Tampoco este año, como bien se sabe, Haruki Murakami obtuvo el Premio Nobel de Literatura. Es su enésima vez como favorito perdedor. Ya es, por ello, objeto de chistes. El más conocido lo proclama el Leonardo di Caprio de los Nobel. Otro escritor que padeció una situación similar fue Borges, pero, que yo sepa, nadie hizo chistes al respecto. Y creo que por dos razones: 1) Borges, por ser sin duda un autor muy superior a Murakami, era más respetado que éste; 2) Borges se encargó él mismo de hacer los chistes, que además eran geniales, como cuando dijo que “hay una nueva pero venerable tradición sueca que consiste en negarle el Premio Nobel a Borges”.

Pero, bueno, menciono lo anterior sólo como un pretexto para hablar sobre el trabajo del japonés; o, para ser exacto, sobre uno en concreto, el más exitoso suyo: Norwegian Wood (en español, Tokio blues). Antes diré que lo primero que leí de él, allá por 1992 o 1993, cuando era aún poco conocido, fue un cuento fantástico que narra cómo un día, de repente, en vísperas del año 2000, desapareció el color azul: del cielo, de la naturaleza toda, de todas las cosas. Me encantó.

Norwegian Wood es, por el contrario, una novela realista, centrada en el drama de un grupo de jóvenes en tránsito de la adolescencia a la edad adulta –de hecho, es un Bildungsroman–, tránsito tan difícil que son varios los que no salen vivos del proceso (lo que, por otra parte, parece confirmarle a uno que el suicidio es decididamente una costumbre japonesa).
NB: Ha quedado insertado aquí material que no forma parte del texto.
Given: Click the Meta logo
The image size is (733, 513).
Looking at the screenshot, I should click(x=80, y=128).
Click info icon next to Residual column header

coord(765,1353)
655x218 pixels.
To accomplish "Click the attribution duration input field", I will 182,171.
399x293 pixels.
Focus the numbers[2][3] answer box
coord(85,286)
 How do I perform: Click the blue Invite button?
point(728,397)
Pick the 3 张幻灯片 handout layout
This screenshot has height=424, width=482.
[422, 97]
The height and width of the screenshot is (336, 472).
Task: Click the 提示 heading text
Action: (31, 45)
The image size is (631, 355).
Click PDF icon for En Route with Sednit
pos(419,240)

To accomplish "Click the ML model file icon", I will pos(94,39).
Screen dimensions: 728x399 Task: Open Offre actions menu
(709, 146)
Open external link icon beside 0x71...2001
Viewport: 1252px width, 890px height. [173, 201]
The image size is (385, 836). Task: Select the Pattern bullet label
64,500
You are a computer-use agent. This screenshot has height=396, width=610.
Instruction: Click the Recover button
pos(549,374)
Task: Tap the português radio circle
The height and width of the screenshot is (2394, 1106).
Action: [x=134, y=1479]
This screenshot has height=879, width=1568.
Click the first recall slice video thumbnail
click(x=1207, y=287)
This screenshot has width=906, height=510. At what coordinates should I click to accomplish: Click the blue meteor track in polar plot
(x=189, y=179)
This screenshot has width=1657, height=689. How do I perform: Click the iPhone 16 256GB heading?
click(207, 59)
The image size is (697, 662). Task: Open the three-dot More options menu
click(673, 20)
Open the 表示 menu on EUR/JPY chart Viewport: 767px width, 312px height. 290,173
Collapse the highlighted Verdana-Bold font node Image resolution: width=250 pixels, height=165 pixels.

Son personajes cercados desde muy temprano por la muerte, el dolor, la soledad, la fragilidad mental y emocional u otro tipo de adversidad, lo que acelera su maduración o su trágico desenlace.

Con todo, no es una obra que se imponga en nuestro ánimo con un tinte sombrío, deprimente. Tiene, sí, la tristeza de un blues, y de ahí, supongo, la titulación en español. Pero sabe ella abrirle espacio a la alegría de vivir: al sexo, a los buenos momentos compartidos, al ejercicio de la flânerie, a la celebración de la literatura y la música (el libro debería incluir al final una discografía como la que hay en Que viva la música, de Andrés Caicedo).

Tokio blues puede interpretarse, en últimas, como el intento del narrador-protagonista, Toru Watanabe, por recuperar un período crucial de su pasado; por entenderlo, por averiguar qué pasó en realidad allí; y por fijarlo en la memoria, en un acto desesperado de quien ya conoce bien el poder aniquilador del tiempo y del olvido.

Y ésa es otra manera de declarar la necesidad y la importancia de la literatura, que se suma al homenaje que, ya en pura calidad de lector, él y otro personaje, Nagasawa, le rinden a ésta, y que cabe sintetizar en una frase del segundo: “Un hombre que ha leído tres veces El gran Gatsby bien puede ser mi amigo”.

Tokio blues quizá sea una novela menor (para algunos, incluso, de la midcult), pero no incapaz de recompensar de varias formas al buen lector.